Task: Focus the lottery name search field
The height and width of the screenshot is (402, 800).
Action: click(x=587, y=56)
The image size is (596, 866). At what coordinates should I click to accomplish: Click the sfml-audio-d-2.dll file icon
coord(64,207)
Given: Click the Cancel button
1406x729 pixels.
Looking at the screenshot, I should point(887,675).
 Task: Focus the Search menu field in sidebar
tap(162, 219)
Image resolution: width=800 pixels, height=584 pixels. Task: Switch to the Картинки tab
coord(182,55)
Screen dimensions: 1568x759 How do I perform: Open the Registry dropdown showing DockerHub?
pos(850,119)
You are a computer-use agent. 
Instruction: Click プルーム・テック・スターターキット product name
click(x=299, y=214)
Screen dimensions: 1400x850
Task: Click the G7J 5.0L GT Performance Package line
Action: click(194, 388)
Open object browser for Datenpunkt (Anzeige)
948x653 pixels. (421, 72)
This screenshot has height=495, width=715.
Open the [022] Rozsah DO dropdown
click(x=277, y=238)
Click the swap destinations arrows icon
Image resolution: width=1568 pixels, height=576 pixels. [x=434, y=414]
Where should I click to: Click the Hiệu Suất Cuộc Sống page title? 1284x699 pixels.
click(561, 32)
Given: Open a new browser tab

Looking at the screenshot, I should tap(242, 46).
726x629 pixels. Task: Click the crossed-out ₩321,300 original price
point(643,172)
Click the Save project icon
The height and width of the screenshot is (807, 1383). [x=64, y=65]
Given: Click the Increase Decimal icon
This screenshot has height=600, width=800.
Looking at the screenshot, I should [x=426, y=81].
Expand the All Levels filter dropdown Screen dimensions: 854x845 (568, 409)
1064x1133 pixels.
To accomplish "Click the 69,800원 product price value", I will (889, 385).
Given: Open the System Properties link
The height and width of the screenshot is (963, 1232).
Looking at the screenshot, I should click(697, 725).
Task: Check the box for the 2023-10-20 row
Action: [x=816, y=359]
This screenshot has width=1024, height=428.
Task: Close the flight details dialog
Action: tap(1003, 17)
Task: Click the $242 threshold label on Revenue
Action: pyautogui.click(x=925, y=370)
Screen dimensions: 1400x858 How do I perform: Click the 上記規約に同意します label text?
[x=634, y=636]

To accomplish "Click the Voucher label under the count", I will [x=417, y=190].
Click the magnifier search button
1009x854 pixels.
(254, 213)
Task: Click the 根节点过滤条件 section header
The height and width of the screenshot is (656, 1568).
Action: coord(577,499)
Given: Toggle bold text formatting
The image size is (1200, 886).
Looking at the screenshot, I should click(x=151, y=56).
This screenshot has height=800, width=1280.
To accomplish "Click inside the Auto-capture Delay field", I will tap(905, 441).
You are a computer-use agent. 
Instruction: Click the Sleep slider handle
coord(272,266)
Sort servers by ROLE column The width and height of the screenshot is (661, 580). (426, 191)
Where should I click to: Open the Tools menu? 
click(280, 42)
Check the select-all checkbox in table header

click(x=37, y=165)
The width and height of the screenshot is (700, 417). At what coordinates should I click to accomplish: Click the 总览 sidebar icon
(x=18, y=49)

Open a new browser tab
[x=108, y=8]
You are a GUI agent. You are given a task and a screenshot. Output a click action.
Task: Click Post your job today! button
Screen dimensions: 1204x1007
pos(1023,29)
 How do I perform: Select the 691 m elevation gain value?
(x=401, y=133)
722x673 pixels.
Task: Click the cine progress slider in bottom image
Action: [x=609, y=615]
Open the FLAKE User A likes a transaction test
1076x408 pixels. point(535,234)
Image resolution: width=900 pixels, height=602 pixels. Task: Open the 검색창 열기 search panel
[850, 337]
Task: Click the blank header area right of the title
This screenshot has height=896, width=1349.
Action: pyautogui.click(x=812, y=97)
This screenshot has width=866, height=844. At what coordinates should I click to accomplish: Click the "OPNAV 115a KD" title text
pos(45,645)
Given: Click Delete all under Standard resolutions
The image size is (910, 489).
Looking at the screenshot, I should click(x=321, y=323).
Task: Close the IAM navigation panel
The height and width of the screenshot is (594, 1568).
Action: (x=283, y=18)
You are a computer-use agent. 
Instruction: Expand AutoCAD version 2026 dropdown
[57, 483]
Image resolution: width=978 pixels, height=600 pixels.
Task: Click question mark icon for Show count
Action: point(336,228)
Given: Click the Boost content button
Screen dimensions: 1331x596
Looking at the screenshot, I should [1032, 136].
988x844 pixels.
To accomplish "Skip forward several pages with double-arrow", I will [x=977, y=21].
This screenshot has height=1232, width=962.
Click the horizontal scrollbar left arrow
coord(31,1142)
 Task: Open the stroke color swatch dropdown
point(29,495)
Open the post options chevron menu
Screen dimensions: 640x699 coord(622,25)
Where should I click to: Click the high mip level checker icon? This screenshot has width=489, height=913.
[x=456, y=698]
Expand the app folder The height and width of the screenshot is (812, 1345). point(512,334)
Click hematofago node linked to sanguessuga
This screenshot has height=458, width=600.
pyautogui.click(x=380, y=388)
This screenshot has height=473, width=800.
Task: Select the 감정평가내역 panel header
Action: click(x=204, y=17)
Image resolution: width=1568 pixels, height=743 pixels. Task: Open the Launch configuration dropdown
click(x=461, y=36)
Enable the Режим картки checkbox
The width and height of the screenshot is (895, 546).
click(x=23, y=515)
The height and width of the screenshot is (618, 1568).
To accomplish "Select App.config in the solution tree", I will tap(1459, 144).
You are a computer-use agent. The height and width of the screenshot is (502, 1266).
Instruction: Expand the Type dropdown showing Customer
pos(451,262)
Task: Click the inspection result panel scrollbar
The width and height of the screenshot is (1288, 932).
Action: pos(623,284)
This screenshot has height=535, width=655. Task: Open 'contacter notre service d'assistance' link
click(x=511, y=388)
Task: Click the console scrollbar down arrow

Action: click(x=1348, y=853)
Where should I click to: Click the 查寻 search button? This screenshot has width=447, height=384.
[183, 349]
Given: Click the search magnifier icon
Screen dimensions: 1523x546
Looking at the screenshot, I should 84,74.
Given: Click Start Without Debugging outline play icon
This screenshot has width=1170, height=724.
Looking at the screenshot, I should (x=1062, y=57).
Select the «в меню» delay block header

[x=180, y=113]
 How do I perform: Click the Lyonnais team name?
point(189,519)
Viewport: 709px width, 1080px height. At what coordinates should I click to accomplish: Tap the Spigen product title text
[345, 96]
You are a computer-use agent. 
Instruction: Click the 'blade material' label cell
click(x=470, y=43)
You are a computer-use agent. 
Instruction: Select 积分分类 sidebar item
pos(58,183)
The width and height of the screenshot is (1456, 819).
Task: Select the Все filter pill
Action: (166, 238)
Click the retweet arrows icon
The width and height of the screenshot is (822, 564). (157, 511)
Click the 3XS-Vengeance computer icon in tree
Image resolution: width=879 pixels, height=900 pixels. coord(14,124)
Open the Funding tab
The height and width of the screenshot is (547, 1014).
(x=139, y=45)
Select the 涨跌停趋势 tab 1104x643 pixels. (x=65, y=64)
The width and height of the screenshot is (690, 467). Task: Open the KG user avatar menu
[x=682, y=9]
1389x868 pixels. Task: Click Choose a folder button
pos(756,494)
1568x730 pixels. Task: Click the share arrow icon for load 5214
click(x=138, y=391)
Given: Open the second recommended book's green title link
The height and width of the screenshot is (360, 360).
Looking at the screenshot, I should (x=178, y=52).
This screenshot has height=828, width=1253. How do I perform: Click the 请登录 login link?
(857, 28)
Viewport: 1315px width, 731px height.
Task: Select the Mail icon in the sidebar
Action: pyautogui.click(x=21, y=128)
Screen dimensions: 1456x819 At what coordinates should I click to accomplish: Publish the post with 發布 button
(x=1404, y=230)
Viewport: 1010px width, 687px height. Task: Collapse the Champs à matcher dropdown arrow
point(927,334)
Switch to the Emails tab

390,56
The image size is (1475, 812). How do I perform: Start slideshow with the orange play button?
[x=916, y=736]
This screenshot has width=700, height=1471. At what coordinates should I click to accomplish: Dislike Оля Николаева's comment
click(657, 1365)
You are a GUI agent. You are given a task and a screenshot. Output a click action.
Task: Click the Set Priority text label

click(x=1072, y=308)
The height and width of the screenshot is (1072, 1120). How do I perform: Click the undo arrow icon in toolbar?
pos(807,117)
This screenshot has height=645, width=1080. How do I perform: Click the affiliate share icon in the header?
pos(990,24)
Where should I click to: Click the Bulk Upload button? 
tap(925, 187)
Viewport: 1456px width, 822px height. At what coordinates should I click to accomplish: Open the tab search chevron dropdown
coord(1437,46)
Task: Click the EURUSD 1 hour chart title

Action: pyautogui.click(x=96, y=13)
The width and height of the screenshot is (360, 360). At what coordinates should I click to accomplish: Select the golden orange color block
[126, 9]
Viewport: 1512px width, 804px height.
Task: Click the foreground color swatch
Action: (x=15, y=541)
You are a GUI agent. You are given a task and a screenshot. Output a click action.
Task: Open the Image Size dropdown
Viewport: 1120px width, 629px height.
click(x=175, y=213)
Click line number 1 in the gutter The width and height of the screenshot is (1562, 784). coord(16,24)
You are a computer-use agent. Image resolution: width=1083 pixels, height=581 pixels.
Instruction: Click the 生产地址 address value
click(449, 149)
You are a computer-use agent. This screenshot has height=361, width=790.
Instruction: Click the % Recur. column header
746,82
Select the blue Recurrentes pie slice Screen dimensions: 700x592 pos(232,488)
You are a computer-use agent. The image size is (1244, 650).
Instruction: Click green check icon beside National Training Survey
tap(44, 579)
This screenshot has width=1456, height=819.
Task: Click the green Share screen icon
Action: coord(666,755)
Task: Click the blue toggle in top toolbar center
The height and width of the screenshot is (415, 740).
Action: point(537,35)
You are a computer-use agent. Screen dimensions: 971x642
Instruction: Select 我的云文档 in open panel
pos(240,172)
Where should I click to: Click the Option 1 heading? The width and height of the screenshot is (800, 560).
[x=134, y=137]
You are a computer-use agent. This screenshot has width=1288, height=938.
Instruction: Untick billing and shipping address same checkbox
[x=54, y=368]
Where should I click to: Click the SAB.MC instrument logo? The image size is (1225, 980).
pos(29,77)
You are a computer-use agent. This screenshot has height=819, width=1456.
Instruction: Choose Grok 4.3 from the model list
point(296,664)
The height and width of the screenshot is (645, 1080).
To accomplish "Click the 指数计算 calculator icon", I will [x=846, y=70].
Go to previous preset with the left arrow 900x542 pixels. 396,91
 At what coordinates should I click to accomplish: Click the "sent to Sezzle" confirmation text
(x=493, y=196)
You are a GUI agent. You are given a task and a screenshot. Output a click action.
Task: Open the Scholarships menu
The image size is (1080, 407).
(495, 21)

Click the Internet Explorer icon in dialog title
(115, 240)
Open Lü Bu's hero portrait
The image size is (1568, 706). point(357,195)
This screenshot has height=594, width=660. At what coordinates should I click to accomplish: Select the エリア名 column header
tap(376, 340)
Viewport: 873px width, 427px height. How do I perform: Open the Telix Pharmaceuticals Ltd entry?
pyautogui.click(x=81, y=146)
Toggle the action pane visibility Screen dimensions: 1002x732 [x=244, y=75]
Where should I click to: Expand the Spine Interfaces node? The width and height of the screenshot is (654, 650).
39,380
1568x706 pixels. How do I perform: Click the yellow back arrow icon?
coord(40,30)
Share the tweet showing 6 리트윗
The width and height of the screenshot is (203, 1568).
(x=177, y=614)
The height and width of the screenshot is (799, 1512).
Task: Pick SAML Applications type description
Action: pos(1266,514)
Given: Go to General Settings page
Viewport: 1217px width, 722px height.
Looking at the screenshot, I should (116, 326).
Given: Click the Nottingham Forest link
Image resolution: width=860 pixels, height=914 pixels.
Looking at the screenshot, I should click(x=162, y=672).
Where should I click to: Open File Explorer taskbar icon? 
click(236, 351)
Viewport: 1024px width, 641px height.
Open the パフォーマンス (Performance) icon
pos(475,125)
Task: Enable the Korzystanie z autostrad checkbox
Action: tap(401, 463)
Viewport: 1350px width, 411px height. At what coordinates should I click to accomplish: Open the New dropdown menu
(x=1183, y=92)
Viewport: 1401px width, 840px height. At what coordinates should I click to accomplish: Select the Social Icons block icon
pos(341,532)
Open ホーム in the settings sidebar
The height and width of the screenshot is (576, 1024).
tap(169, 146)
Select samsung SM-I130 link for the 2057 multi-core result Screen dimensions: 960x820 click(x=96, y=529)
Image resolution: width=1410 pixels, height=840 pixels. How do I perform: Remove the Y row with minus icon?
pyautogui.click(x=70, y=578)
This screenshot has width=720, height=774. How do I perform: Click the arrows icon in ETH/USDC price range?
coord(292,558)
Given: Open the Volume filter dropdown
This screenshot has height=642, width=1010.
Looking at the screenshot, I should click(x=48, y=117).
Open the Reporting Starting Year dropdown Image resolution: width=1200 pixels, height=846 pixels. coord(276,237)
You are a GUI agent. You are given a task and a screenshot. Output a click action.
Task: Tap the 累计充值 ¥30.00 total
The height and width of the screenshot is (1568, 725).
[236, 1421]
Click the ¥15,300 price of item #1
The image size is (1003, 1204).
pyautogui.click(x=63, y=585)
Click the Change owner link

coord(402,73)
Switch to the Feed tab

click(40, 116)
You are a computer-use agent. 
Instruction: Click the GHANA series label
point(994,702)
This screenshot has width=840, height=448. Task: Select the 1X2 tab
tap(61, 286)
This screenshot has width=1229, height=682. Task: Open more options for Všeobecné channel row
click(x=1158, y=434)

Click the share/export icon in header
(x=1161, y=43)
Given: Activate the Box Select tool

__WHAT NEEDS TO BE DONE__
All lines above with "magnifier" in them should be returned.

__REPLY TO THE TASK__
Click the magnifier search button
Given: Click the search magnifier icon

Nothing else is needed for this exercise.